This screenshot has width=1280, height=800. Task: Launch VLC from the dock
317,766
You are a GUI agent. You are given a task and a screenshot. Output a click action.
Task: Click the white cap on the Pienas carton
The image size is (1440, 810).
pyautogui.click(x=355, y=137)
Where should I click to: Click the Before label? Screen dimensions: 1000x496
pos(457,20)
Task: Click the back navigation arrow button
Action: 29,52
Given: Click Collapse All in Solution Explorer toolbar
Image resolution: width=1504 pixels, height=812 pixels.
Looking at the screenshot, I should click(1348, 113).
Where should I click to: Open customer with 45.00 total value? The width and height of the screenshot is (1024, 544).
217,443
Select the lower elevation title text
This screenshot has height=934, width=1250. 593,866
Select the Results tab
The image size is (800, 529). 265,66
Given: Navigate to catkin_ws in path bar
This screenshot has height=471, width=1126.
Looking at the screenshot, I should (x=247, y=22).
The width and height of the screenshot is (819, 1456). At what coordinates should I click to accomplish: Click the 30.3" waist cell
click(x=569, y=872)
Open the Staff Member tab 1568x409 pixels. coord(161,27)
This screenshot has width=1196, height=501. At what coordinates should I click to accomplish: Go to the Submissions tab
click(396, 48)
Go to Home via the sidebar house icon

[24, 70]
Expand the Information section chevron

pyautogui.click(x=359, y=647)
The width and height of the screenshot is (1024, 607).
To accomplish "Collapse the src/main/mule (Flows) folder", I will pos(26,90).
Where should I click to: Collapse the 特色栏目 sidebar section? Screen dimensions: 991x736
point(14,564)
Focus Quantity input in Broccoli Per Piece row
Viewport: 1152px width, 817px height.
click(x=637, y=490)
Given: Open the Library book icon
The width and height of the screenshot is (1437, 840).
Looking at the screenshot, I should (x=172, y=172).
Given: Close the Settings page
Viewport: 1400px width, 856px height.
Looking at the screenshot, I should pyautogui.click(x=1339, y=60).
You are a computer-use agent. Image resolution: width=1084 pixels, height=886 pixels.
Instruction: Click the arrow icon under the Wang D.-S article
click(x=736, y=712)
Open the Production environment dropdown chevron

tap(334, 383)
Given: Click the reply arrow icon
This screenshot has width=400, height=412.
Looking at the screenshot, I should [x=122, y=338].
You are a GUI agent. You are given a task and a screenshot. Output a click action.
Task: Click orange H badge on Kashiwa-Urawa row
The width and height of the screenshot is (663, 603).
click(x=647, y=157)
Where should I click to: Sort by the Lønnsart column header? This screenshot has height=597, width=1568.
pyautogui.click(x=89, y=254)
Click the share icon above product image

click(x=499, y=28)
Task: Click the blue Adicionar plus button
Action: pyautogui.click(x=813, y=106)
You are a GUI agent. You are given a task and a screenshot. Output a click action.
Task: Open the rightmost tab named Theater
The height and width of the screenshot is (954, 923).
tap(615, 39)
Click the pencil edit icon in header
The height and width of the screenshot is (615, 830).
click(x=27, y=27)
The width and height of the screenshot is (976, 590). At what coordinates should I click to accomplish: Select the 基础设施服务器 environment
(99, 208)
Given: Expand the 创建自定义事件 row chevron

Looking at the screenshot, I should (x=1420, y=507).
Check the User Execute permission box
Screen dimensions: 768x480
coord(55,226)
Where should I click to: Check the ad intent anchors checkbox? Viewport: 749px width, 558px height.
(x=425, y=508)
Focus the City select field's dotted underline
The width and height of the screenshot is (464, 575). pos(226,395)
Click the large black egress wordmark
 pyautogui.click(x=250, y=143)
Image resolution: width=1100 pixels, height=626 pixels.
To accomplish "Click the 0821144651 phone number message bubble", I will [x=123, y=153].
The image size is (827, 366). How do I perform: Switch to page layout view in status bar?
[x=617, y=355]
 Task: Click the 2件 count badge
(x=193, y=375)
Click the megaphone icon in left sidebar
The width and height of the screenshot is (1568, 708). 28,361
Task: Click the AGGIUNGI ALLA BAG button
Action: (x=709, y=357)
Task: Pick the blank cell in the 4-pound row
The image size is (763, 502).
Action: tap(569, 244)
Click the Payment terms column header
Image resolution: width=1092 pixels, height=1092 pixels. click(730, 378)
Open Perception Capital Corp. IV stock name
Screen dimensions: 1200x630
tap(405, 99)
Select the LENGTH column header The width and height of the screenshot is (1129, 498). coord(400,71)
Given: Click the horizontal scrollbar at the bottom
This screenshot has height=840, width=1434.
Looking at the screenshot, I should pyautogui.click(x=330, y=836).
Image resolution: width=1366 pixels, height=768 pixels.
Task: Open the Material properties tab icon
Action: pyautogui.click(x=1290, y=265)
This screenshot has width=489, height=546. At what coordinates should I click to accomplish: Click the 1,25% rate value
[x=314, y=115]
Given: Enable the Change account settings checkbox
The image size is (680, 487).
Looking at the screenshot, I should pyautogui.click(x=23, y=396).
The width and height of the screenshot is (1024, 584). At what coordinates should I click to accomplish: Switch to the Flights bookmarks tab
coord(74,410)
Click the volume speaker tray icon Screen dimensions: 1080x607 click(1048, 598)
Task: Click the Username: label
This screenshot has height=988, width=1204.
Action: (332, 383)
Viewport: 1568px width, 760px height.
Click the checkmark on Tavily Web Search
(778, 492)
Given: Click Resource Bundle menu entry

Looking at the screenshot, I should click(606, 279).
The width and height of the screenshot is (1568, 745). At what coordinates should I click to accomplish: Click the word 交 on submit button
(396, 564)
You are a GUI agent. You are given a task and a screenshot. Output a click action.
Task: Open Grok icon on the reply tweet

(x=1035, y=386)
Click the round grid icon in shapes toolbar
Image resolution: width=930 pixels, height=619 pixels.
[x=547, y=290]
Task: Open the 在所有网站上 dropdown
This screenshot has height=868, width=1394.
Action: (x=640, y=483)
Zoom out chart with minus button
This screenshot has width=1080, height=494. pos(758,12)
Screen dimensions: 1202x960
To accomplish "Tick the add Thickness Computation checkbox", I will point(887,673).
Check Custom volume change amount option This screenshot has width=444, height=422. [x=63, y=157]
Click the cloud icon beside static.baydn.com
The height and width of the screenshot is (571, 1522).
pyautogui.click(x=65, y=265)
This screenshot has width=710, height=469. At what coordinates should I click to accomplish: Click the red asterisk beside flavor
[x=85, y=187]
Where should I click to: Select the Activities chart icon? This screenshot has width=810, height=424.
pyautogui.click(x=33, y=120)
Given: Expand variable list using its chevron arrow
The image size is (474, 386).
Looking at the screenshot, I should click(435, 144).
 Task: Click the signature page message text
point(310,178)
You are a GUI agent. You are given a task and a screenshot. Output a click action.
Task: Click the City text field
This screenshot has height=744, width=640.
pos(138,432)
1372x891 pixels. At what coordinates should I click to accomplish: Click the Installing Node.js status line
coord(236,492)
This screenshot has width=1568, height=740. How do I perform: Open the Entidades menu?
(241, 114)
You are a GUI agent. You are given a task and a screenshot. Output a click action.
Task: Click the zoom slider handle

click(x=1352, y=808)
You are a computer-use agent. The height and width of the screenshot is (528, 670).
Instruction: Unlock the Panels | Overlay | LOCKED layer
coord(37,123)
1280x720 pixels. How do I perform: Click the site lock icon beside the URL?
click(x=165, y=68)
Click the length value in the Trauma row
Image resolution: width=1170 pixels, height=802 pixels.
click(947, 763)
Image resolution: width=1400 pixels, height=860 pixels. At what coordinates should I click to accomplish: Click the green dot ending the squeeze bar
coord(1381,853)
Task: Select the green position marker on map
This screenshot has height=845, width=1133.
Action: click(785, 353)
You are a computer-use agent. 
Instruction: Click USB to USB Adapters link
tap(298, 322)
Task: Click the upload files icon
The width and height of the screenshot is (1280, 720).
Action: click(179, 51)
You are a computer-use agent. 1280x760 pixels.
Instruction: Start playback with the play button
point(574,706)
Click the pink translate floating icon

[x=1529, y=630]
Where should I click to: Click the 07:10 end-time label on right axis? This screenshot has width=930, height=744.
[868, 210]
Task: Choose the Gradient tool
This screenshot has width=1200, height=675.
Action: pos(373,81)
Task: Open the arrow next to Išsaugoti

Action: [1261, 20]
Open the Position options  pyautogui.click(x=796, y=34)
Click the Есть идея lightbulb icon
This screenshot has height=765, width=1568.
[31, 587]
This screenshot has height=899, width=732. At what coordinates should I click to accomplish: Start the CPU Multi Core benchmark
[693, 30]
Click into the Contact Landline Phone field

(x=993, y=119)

────────

• [Brief]: Print exactly the lines above from the one with "Where should I click to: Open" to the one with "You are a computer-use agent. Image", including both.

• [Solution for this problem]:
Where should I click to: Open customer with 45.00 total value? The width and height of the screenshot is (1024, 544).
217,443
Select the lower elevation title text
This screenshot has height=934, width=1250. 593,866
Select the Results tab
The image size is (800, 529). 265,66
Given: Navigate to catkin_ws in path bar
This screenshot has height=471, width=1126.
Looking at the screenshot, I should (x=247, y=22).
The width and height of the screenshot is (819, 1456). At what coordinates should I click to accomplish: Click the 30.3" waist cell
click(x=569, y=872)
Open the Staff Member tab 1568x409 pixels. coord(161,27)
This screenshot has width=1196, height=501. At what coordinates should I click to accomplish: Go to the Submissions tab
click(396, 48)
Go to Home via the sidebar house icon

[24, 70]
Expand the Information section chevron

pyautogui.click(x=359, y=647)
The width and height of the screenshot is (1024, 607).
To accomplish "Collapse the src/main/mule (Flows) folder", I will pos(26,90).
Where should I click to: Collapse the 特色栏目 sidebar section? Screen dimensions: 991x736
point(14,564)
Focus Quantity input in Broccoli Per Piece row
Viewport: 1152px width, 817px height.
click(x=637, y=490)
Given: Open the Library book icon
The width and height of the screenshot is (1437, 840).
Looking at the screenshot, I should (x=172, y=172).
Given: Close the Settings page
Viewport: 1400px width, 856px height.
Looking at the screenshot, I should pyautogui.click(x=1339, y=60).
You are a computer-use agent. Image resolution: width=1084 pixels, height=886 pixels.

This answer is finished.